Work task: Determine the number of lines below that contain "Photos". Write nothing but that number.
━━━━━ Dataset entries
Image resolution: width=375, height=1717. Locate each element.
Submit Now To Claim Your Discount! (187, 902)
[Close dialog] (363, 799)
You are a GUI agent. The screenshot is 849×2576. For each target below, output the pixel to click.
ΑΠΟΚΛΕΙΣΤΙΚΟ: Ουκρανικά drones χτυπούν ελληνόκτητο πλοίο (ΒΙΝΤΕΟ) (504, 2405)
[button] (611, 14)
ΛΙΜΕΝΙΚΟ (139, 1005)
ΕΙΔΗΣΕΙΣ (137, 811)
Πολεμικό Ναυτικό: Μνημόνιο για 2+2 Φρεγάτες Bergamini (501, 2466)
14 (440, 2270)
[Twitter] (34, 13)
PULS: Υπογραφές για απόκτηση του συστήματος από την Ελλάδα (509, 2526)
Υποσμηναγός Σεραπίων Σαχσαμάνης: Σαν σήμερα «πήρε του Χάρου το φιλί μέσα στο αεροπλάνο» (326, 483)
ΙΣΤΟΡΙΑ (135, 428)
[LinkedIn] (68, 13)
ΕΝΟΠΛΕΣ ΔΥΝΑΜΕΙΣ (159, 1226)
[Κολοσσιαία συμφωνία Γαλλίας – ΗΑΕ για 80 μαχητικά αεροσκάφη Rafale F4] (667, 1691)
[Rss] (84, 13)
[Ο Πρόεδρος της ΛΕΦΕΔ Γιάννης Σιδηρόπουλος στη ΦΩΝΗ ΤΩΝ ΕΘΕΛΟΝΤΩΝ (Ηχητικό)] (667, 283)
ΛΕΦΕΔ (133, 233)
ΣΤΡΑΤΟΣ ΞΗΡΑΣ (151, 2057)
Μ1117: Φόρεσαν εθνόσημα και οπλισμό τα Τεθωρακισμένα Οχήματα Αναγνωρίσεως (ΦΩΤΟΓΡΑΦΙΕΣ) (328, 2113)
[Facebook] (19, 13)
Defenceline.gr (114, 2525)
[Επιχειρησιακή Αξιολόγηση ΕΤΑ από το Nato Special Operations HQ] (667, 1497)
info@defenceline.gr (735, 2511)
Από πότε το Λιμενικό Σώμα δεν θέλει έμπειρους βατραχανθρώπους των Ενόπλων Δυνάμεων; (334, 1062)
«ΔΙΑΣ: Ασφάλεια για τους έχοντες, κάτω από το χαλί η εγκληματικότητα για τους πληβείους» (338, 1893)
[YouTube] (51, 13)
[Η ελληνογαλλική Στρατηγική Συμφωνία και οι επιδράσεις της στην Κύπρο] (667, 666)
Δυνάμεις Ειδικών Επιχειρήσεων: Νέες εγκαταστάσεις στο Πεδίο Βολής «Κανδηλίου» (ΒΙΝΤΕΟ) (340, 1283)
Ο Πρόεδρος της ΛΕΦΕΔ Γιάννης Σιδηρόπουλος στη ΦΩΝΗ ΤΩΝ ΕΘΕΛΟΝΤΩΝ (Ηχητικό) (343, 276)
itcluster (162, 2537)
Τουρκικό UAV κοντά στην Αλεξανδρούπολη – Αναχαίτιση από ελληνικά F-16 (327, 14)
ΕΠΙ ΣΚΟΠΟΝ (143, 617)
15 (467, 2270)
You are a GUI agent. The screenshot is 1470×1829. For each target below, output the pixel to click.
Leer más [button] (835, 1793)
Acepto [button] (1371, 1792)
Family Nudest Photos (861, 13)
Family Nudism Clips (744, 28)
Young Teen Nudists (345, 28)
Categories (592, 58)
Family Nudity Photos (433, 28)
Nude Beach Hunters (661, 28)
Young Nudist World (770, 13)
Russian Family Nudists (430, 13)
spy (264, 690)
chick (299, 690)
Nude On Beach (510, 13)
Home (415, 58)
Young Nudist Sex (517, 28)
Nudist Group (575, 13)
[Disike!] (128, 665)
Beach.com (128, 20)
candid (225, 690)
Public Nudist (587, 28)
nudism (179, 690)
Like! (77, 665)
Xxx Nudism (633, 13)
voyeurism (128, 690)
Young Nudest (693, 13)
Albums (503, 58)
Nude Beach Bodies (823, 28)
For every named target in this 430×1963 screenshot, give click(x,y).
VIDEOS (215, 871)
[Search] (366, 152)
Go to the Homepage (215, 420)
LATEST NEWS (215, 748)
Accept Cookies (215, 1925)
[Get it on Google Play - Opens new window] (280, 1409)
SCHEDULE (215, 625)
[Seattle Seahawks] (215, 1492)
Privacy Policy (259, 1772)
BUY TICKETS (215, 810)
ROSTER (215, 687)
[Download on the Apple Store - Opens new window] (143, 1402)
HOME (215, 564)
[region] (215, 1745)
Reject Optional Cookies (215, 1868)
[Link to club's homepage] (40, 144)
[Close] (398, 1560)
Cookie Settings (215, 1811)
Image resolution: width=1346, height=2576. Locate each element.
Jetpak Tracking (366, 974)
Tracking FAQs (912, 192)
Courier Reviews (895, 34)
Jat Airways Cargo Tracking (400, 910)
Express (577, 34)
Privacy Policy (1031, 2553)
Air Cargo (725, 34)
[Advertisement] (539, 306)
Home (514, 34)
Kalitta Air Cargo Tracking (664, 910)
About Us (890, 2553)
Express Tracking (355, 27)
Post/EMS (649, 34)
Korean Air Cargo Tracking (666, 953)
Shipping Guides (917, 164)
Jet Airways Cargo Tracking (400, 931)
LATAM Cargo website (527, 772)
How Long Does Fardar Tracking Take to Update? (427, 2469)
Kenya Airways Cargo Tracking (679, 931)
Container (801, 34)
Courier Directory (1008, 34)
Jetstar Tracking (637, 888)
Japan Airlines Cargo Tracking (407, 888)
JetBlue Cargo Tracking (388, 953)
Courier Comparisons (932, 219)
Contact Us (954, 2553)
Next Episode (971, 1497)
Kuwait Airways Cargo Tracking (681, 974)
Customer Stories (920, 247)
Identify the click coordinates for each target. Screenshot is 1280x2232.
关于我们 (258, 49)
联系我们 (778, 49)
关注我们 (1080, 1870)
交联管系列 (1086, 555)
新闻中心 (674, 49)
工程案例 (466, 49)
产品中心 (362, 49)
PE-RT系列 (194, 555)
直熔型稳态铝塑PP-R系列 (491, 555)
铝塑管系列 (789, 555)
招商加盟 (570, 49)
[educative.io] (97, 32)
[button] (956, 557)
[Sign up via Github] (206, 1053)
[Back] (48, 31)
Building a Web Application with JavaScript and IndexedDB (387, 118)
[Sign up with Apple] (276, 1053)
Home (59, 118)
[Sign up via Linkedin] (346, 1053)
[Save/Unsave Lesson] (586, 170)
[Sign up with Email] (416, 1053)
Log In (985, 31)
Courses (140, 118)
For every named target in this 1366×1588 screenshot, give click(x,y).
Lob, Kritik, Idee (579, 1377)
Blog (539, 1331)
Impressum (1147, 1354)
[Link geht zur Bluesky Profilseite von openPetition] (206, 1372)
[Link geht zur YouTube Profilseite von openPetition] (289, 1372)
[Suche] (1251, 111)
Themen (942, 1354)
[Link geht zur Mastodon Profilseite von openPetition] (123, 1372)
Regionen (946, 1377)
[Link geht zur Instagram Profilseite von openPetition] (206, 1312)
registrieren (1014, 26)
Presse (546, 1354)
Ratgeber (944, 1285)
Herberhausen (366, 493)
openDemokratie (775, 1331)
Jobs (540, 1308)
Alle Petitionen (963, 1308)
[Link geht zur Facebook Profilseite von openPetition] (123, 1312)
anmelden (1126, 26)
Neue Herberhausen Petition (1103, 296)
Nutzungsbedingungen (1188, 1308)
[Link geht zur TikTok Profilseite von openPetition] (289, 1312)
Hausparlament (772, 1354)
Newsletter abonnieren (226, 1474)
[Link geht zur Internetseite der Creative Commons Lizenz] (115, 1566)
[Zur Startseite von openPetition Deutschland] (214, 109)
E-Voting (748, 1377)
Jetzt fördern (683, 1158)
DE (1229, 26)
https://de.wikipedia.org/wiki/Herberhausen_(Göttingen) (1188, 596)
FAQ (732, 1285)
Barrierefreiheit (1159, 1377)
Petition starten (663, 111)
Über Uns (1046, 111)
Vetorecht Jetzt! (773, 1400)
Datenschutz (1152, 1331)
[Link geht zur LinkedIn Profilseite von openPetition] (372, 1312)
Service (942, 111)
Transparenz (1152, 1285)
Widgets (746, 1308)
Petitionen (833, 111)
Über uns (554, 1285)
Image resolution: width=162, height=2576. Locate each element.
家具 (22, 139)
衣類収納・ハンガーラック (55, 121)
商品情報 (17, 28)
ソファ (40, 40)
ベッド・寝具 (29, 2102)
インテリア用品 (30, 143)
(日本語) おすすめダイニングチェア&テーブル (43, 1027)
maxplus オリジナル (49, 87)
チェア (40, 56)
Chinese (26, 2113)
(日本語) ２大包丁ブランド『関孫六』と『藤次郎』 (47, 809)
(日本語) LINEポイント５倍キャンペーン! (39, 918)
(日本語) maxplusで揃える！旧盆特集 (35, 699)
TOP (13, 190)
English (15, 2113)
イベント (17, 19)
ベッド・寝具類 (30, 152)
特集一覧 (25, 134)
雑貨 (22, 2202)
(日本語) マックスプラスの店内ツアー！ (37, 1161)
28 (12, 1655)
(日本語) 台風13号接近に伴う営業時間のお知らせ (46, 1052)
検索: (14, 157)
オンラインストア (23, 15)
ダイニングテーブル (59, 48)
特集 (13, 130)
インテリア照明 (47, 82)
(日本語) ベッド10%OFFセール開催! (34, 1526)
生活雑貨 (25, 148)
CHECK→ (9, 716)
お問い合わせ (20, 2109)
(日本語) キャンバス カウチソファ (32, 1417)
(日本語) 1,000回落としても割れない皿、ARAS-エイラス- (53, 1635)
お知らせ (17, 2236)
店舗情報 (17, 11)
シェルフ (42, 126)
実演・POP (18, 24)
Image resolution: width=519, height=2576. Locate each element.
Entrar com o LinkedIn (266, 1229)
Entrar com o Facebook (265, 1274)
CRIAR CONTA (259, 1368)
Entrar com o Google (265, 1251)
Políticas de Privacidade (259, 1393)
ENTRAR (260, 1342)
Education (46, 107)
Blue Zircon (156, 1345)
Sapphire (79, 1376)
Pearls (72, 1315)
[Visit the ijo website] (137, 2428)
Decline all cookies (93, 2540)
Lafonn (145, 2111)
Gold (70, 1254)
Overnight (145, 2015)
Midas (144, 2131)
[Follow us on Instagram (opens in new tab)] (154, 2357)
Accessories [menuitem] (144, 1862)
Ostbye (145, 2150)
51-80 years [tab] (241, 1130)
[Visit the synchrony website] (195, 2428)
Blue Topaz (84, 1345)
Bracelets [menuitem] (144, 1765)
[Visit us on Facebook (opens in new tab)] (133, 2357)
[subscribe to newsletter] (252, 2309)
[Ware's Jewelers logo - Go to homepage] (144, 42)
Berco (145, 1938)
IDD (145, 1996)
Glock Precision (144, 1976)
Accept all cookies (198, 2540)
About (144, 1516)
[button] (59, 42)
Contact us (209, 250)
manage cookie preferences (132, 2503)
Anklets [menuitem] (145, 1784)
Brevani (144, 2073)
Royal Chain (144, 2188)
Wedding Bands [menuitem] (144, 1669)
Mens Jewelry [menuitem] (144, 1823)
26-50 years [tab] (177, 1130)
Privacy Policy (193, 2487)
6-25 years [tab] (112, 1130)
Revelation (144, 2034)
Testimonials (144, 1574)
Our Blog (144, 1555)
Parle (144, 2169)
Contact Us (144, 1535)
━━━━━━━━━━
Answer below: 2